Chaque année, la liturgie du quatrième dimanche de Pâques nous présente le grand discours de Jean 10, où Jésus s’affirme comme le Bon Pasteur. Après la stupeur et la lumière du jour de Pâques, l’Église nous invite à découvrir les multiples facettes de cet amour du Christ qui est allé jusqu’au bout et a vaincu la mort. Après nous avoir fait méditer sur la miséricorde divine, dimanche dernier, la liturgie nous propose l’image du Bon Pasteur.

Écoutons avec attention ce Pasteur qui ne se contente pas de nous diriger vers le bon port, au mépris de sa vie, mais nous révèle aussi les mystères qui le relient à son Père. Il nous ouvre ainsi l’adoption filiale, nous devenons enfants de Dieu : c’est le thème de la lettre de saint Jean (1Jn 3), et cette nouvelle condition nous permet d’accomplir en son Nom des œuvres semblables aux siennes, comme Pierre au Temple (Ac 4).

L’évangile : Je suis le bon Pasteur (Jn 10)

Deux thèmes dominent le passage de Jean 10 que nous lisons cette année, qui permettent de dévoiler la relation profonde qui unit le Christ à son Père.

Le premier thème est l’opposition entre le « bon pasteur » et le mercenaire. C’est dans l’épreuve (l’arrivée du loup) que se révèle l’intention du cœur : ce soin des brebis, est-il motivé par l’amour ou par l’intérêt personnel, voire par l’appât du gain ? En parlant de pasteur mercenaire, Jésus, comme l’avait prophétisé Syméon, vient révéler les « pensées intimes de bien des cœurs » (Lc 2,35).

**EXTRAIT DES DONNÉES**.

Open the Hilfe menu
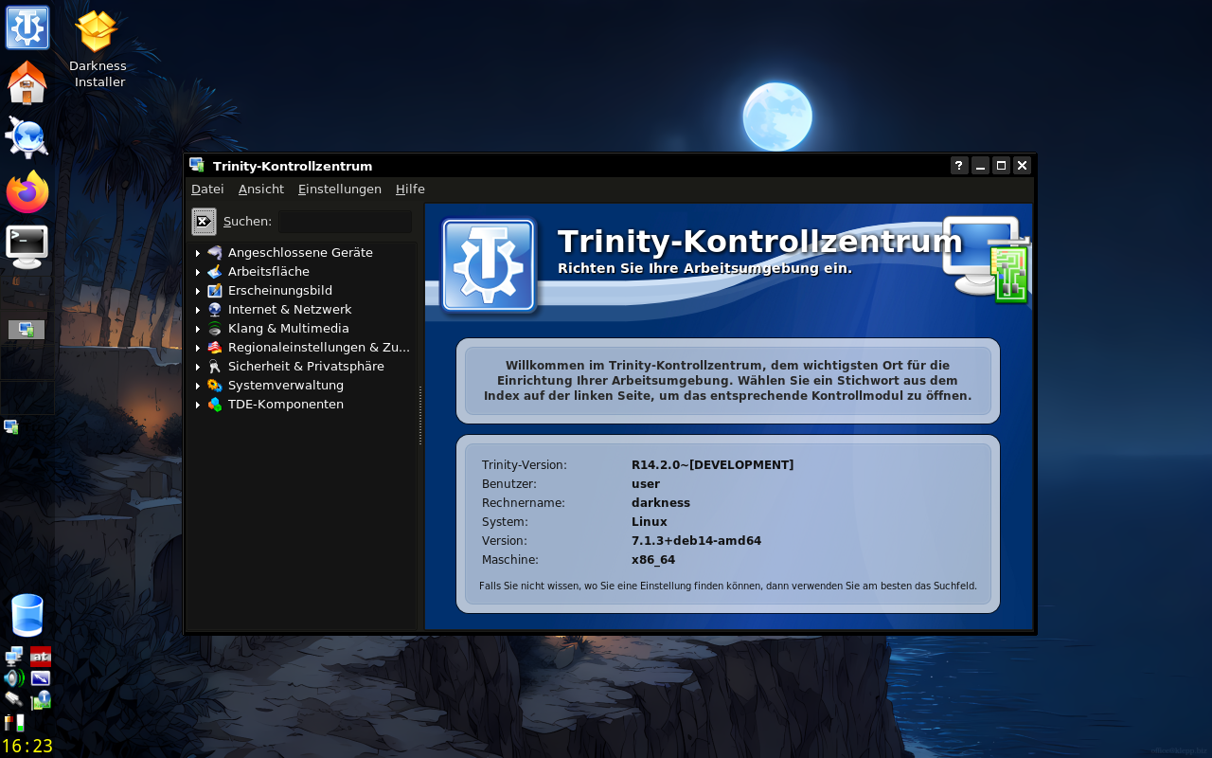Image resolution: width=1212 pixels, height=758 pixels. coord(410,190)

**CONSIGNES**.
A. Selon le commentaire, quelle image la liturgie propose-t-elle après avoir fait méditer sur la miséricorde divine ?
B. Mettez à jour le commentaire : recopiez-le de « L’évangile : Je suis » à « Christ à son Père. » en remplaçant « thèmes » par « motifs ».

**CORRIGÉ**.
A. L’image du Bon Pasteur.

B.
L’évangile : Je suis le bon Pasteur (Jn 10)

Deux motifs dominent le passage de Jean 10 que nous lisons cette année, qui permettent de dévoiler la relation profonde qui unit le Christ à son Père.